**WORK ORDER**
Word for word, set down the lines from the one that contains "Given: Click the 1:1 actual size button" through the final line of the data; no pictures belong in the copy.

(DATASET EXCERPTS)

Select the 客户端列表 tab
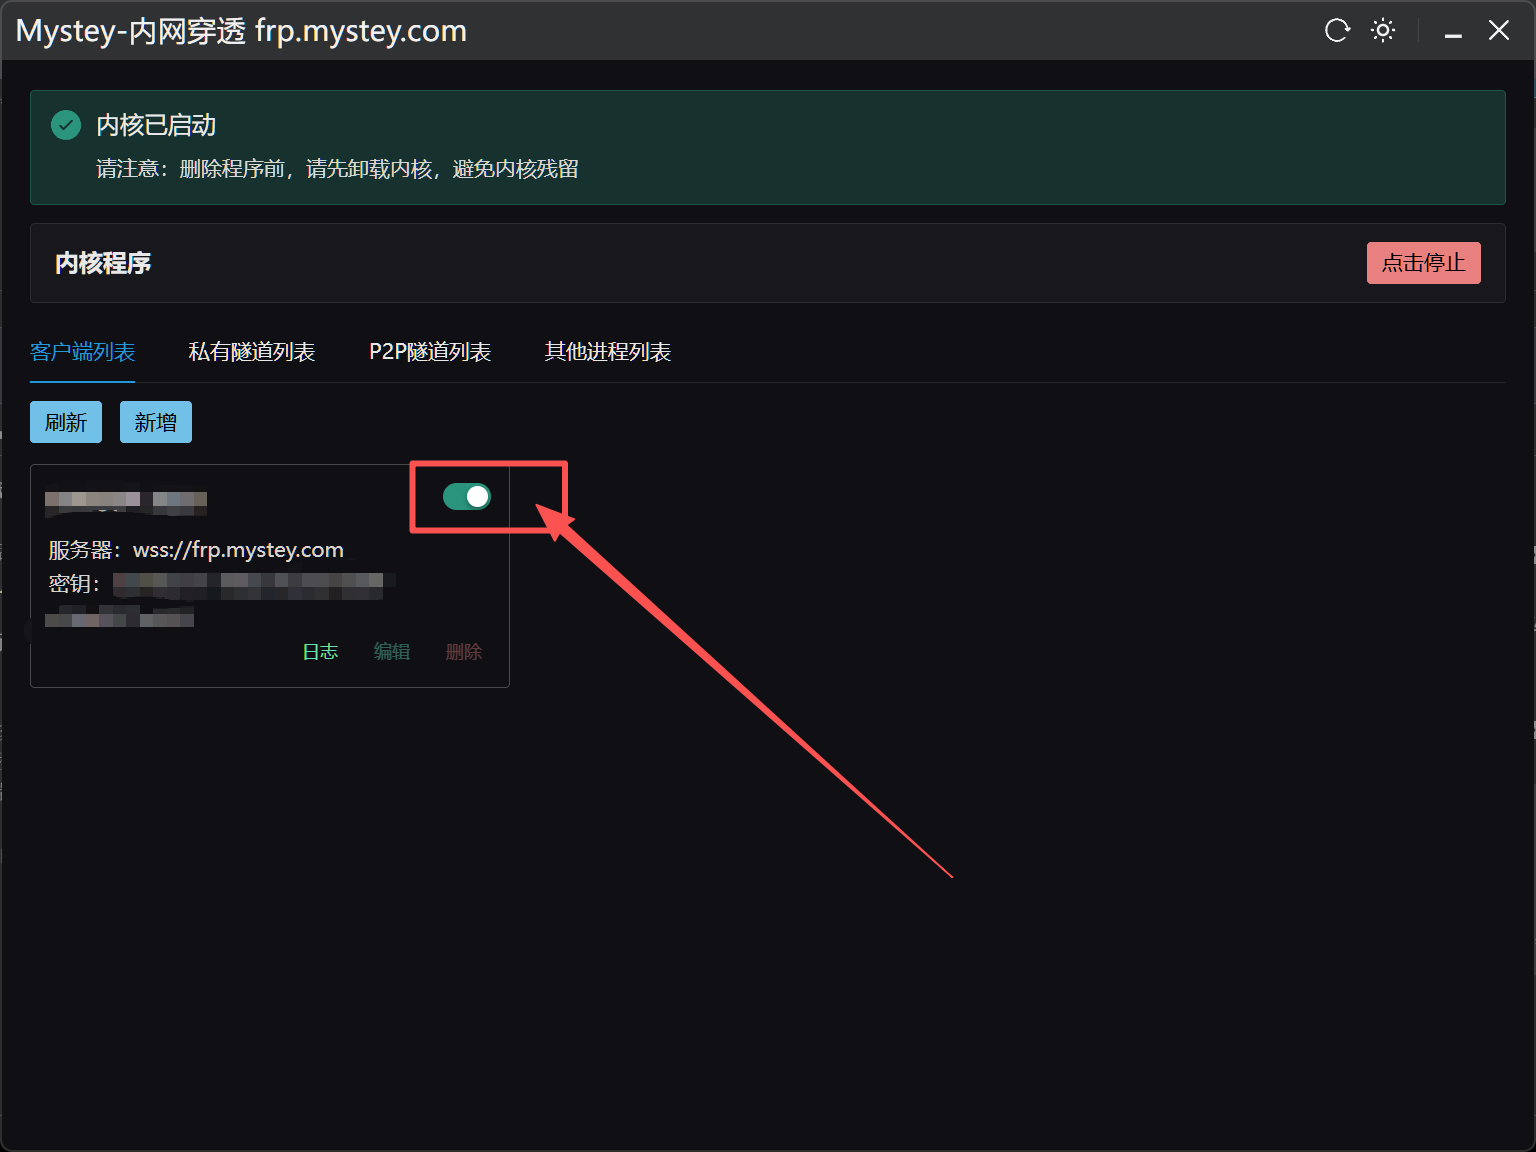The image size is (1536, 1152). click(82, 352)
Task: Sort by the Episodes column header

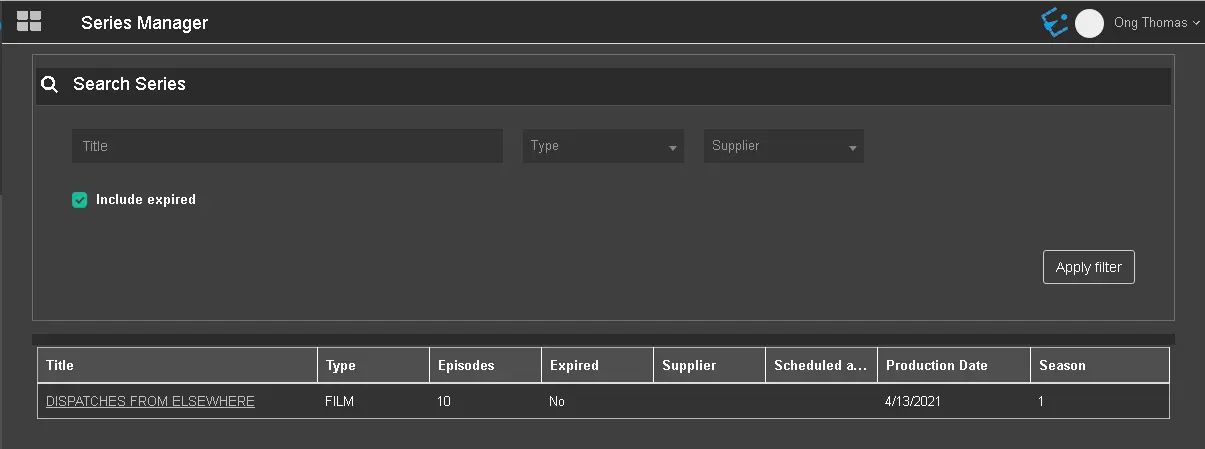Action: click(466, 365)
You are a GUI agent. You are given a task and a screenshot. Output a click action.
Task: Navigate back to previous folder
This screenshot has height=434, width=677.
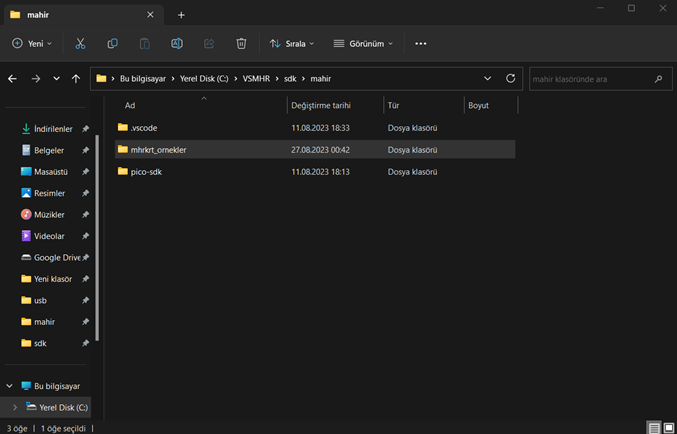(13, 78)
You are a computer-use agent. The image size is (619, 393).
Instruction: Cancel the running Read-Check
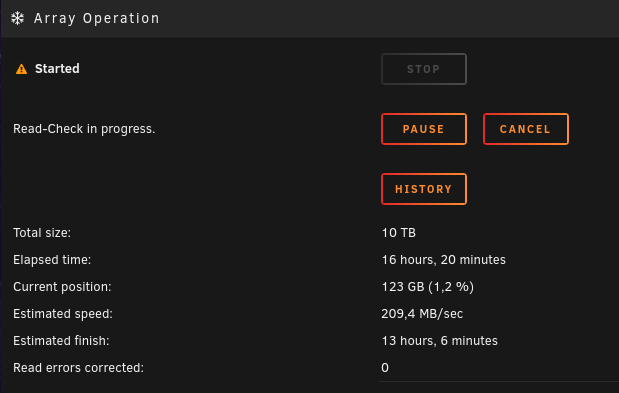point(526,129)
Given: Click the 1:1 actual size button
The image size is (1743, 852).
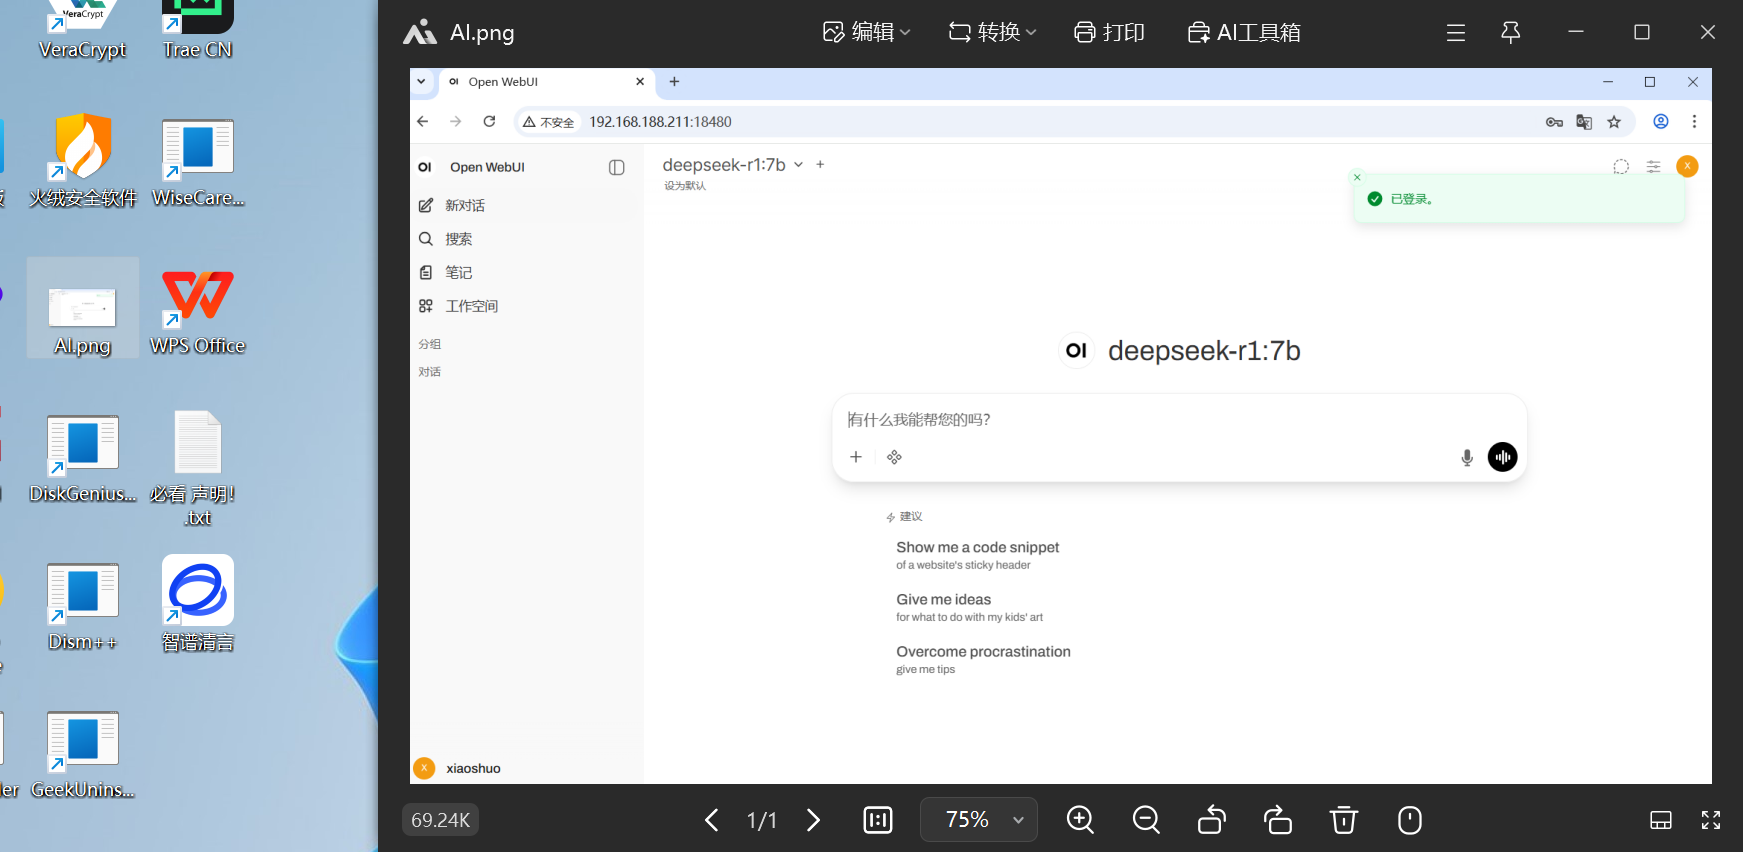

(End DATASET EXCERPTS)

**SOLUTION TO THE EXERCISE**
Given: Click the 1:1 actual size button
The image size is (1743, 852).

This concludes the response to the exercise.